It has been reported that the individualization of ChNFs from squid pen β-type chitin was successful yielded by simple disintegration. This was owing to the low crystallinity, parallel chain packing mode, and weak interaction bonding between fibrils (Fan, Saito, and Isogai 2008b). However, owing to their greater number, the extraction of ChNFs from the α-type chitin sources is more beneficial. The high shear forces generated from mechanical treatments such as grinding (Ifuku et al. 2009, 2011) and high-pressure homogenization (Li, Wu, and Zhao 2016; Wu et al. 2014) have been used to isolate ChNFs from the α-type chitin sources. For example, to extract ChNFs from crab shells, the chitin suspension passed through the high-pressure homogenizer with a small nozzle at a pressure of 15,000 psi for 20 passes and at a pressure of 22,000 psi for another 10 passes (Wu et al. 2014). These mechanical disintegration processes require industrial equipment that consumes a lot of energy because the strong hydrogen bonding between the hydroxyl, acetamido, and amino functional groups in chitin molecules obstructs the fiber defibrillation. Nevertheless, the successful individualization of ChNFs with uniform widths in the range of 10–20 nm was obtained via high-pressure homogenization with the help of acetic acid because the cationization of amino groups on chitin could generate electrostatic repulsive forces under acidic conditions to destroy the hydrogen bonding between the functional groups of chitin, although the degree of conversion of the acetamido groups to the amino groups was only 3.9% (Ifuku et al. 2010).

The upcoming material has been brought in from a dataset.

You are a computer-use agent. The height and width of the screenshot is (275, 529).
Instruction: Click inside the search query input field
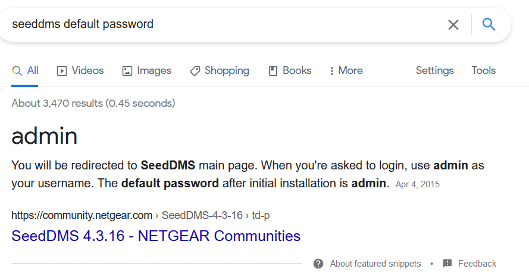226,24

Surface charges on chitin modified by chemical treatments play a key role for individualization of ChNFs (Li, Wu, and Zhao 2016; Xu et al. 2019). For example, 2,2,6,6-tetramethylpiperidine-1-oxyl radical (TEMPO)-mediated oxidation with NaOCl was studied for the selective oxidization of the C-6 primary hydroxyl groups of chitin to carboxylate groups (Fan, Saito, and Isogai 2008a; b). The presence of anionic carboxylate groups at the C-6 position on the chitin structure prepared via TEMPO-mediated oxidation could generate electrical repulsive forces between fibrils, assisting the individualization of ChNFs via sonication. Recently, Haider et al. (2022) compared morphologies of ChNFs obtained from waste shrimp shells using two different approaches: TEMPO-mediated oxidation and mechanical grinding. ChNFs prepared using TEMPO-mediated oxidation had an average length of 211 nm, a width of 8.7 nm, and an aspect ratio of 24, which were shorter and smaller than ChNFs prepared by mechanical grinding with an average length of 1,068 nm, a width of 16 nm, and an aspect ratio of 67. While TEMPO-mediated oxidation was found to produce ChNFs with a smaller width, this chemical treatment requires specific and expensive chemicals.

Deacetylation with alkaline is another chemical treatment approach to convert the acetamido groups in the chitin structure to the cationic amino groups and assist the individualization of ChNFs through electrostatic repulsive forces generated by these groups (Fan, Saito, and Isogai 2010; Satam and Meredith 2021). ChNFs with an average width of 6.2 nm and length of 250 nm were isolated from chitin deacetylated with 33 wt% NaOH for 3 h using sonication (Fan, Saito, and Isogai 2010). Further, Satam and Meredith (2021) investigated the effect of deacetylation on the morphologies of ChNFs and observed an increase in fibrillation and a decrease in the fiber length with the lower degree of deacetylation (DA) of ChNFs (higher conversion of the acetamido groups to the cationic amino groups). The reduction in the length of ChNFs might be caused by strong deacetylation treatment (Fan, Saito, and Isogai 2010; Satam and Meredith 2021).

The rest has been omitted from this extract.